• _Exercise description_: Repeat exactly the lines beginning at the one that contains "Task: Click the" and running to the end of the material. Omit the pictures.

--- START ---

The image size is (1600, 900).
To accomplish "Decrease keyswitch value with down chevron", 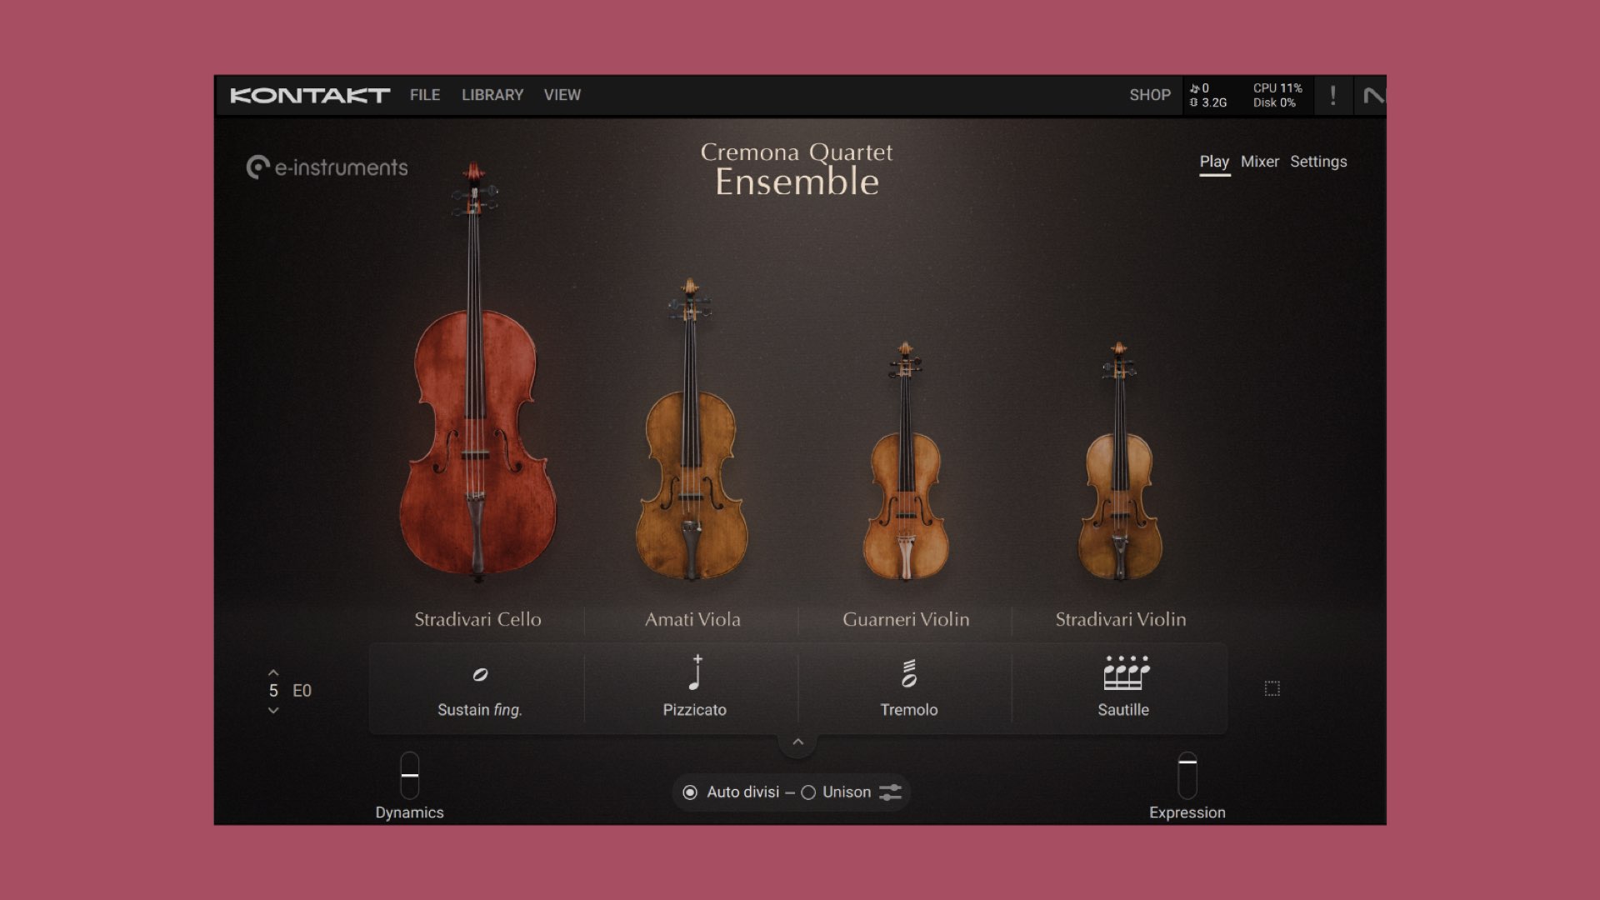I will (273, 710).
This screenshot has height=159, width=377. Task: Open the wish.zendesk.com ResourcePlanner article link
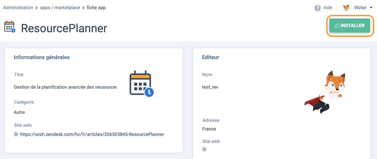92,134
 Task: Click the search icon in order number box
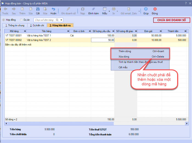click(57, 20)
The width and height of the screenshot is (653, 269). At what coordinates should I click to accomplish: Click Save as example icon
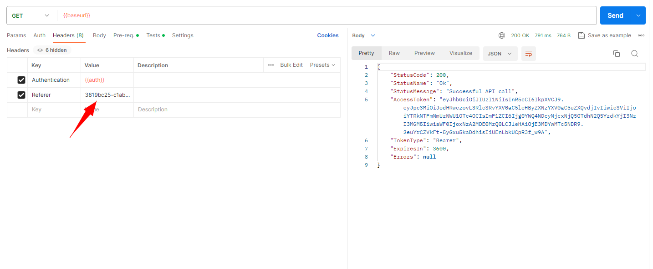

--- END ---

• _Task output_:
 Task: Click the search icon in order number box
click(57, 20)
The width and height of the screenshot is (653, 269). At what coordinates should I click to accomplish: Click Save as example icon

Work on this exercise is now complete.